■ Estratto del documento
****************

ENEMYNSIDE – Intervista al chitarrista Matteo Bellezza
Sono entrati nella storia dell’heavy metal italiano gli Enemynside, thrash metal band romana attiva da metà degli anni novanta. Abbiamo parlato con il chitarrista Matteo Bellezza, dei loro piani futuri, ma anche del passato e del presente.
Ciao e benvenuti su Tuttorock. Avete un’attività di circa 25 anni, vogliamo ripercorrere i primi passi della band?
Ciao! Allora, senza annoiare il lettore con un elenco sterile di eventi posso dirti che il gruppo nasce per volere di Francesco a metà anni ’90 con il nome SCAPEGOAT. Le line-up dell’epoca erano sempre un po’ precarie ma hanno permesso al gruppo di fare le prime esperienze live in scuole, locali e centri sociali riuscendo anche a registrare (in maniera casalinga con un vecchio ma utilissimo multitraccia) un paio di cassette demo. Più volte proprio in questi eventi mi è capitato di condividere il palco con la band che avevo allora (sempre thrash, gli OVERMASTER) e grazie a questa “frequentazione” nel 1997 sono entrato nel gruppo per sostituire Giuliano (il chitarrista che avevano al tempo). Nel 1999 con l’uscita del demo.cd “From The Cradle To The Way” decidiamo poi di cambiare nome in ENEMYNSIDE.

****************

Dati sui bersagli dei clic

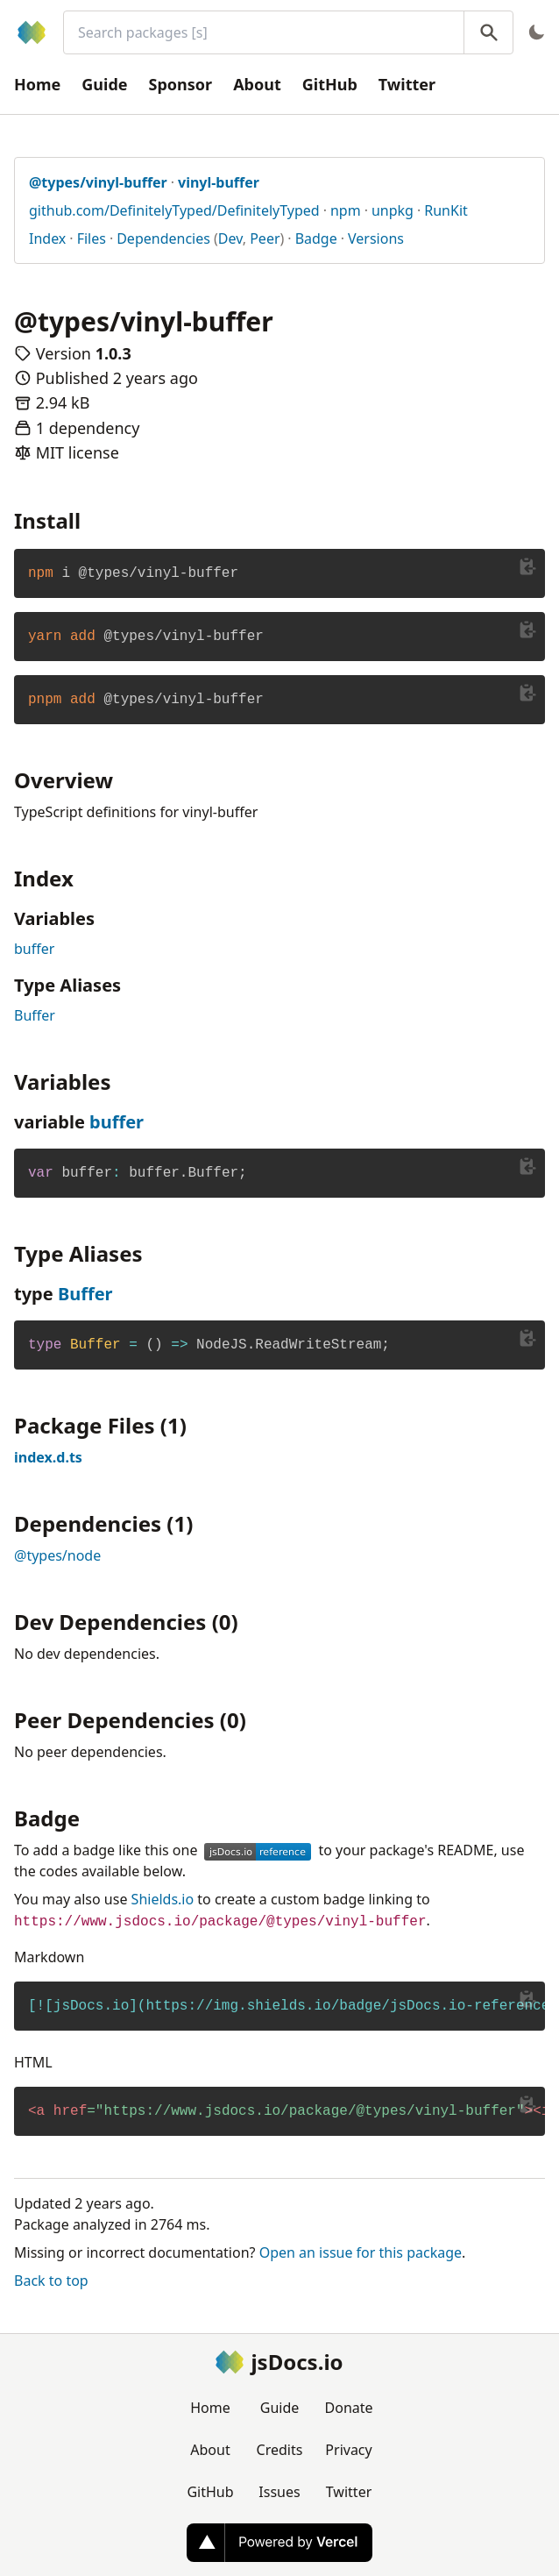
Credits (280, 2449)
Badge (316, 238)
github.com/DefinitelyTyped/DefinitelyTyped (174, 210)
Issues (279, 2491)
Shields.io (163, 1899)
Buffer (34, 1015)
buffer (34, 948)
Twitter (407, 84)
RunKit (446, 210)
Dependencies (163, 238)
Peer (265, 238)
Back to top (51, 2280)
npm (345, 210)
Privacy (348, 2449)
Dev (230, 238)
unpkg (392, 210)
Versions (376, 238)
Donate (349, 2407)
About (257, 84)
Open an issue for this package (360, 2252)
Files (91, 238)
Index (47, 238)
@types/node (57, 1555)
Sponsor (181, 84)
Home (37, 84)
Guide (104, 84)
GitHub (329, 84)
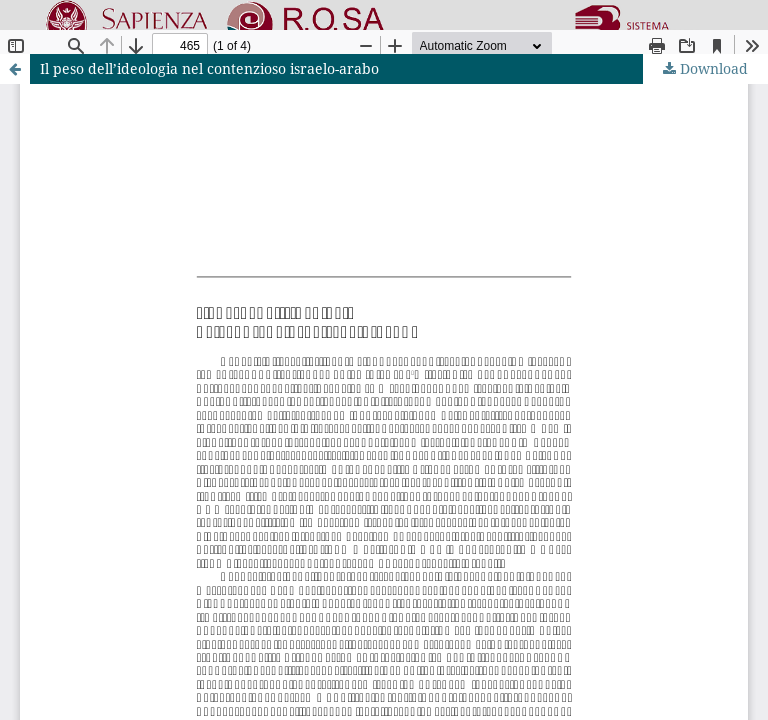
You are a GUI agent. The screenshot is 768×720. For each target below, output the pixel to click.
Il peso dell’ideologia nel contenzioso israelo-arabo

****************

■ Richiesta scritta 1
Traduci in inglese questa frase dell'intervista: "Nel 1999 con l’uscita del demo.cd “From The Cradle To The Way” decidiamo poi di cambiare nome in ENEMYNSIDE."
■ Richiesta scritta 2
Estrai dall'intervista, senza alcuna modifica, il passo che comincia dalle parole "ENEMYNSIDE – Intervista" e si ferma dopo le parole "e del presente.".

■ Risposta scritta 1
In 1999, with the release of the demo CD “From The Cradle To The Way,” we then decided to change our name to ENEMYNSIDE.

■ Risposta scritta 2
ENEMYNSIDE – Intervista al chitarrista Matteo Bellezza
Sono entrati nella storia dell’heavy metal italiano gli Enemynside, thrash metal band romana attiva da metà degli anni novanta. Abbiamo parlato con il chitarrista Matteo Bellezza, dei loro piani futuri, ma anche del passato e del presente.